[Records contained in a dataset]
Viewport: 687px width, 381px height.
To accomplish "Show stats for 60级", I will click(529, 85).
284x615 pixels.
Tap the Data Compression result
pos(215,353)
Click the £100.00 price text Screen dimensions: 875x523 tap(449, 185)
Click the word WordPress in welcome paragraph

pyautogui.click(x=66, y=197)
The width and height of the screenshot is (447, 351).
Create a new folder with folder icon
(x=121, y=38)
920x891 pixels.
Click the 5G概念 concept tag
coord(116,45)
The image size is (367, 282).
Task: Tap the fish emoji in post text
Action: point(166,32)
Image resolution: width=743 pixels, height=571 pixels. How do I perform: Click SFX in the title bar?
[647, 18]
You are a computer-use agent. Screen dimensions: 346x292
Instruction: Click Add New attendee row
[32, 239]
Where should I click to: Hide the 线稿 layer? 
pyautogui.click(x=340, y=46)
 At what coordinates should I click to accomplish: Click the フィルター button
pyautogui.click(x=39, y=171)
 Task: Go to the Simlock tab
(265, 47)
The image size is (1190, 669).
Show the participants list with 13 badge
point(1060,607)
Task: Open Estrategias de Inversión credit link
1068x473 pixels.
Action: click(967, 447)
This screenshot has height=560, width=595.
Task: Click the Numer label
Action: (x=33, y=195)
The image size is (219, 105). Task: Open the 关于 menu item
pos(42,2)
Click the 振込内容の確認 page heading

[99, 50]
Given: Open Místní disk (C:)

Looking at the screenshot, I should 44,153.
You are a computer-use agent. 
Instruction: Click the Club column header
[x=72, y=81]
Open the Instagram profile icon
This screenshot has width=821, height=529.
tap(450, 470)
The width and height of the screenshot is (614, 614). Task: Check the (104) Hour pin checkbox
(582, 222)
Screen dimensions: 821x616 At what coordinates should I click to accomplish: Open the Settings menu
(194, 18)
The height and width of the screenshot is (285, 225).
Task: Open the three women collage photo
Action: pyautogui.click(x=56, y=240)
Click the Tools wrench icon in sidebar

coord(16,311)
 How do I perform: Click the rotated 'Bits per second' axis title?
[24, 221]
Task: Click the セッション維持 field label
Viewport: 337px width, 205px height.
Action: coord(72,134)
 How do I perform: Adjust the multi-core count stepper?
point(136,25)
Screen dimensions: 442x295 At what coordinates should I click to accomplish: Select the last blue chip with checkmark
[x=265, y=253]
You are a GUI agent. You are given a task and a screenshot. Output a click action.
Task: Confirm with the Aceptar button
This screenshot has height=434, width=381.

WHAT YOU NEED TO DO: Among the entries above, identify all lines with "agent" and copy them.

RESULT OF THIS TASK:
You are a computer-use agent. Screen dimensions: 346x292
You are a computer-use agent. 
You are a GUI agent. You are given a task and a screenshot. Output a click action.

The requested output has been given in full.